YOUR ASSIGNMENT:
Starting at the line containing "Locate an element on the screen. The" and continuing through the last of the entries, write those lines out again with "screenshot" changed to "screen capture" and nothing else altered.
[[ EXERCISE INPUTS open ]]
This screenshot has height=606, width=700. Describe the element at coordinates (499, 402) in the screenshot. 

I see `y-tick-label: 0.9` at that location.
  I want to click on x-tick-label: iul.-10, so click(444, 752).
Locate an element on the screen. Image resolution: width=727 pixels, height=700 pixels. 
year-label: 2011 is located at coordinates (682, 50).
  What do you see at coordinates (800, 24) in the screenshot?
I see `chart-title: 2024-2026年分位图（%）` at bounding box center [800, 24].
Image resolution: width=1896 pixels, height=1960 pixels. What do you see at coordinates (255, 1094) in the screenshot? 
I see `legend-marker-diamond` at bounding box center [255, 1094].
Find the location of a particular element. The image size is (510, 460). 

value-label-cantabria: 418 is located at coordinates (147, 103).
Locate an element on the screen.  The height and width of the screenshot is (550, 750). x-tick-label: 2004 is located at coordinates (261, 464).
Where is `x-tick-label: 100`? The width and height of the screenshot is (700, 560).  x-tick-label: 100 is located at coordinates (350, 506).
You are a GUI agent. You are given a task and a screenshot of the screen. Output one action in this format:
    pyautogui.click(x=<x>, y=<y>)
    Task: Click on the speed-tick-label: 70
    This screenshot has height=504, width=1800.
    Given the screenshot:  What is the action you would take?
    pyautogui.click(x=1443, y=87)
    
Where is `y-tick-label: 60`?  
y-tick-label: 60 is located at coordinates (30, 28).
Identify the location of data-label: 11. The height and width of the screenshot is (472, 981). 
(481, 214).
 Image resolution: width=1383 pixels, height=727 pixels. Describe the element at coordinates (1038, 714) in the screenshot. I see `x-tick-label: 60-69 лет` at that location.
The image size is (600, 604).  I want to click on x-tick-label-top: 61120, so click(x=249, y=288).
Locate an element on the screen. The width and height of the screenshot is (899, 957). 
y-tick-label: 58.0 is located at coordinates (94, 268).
[[ EXERCISE INPUTS closed ]]
RESPONSE BOX:
Locate an element on the screen. The width and height of the screen capture is (899, 957). 
y-tick-label: 58.0 is located at coordinates (94, 268).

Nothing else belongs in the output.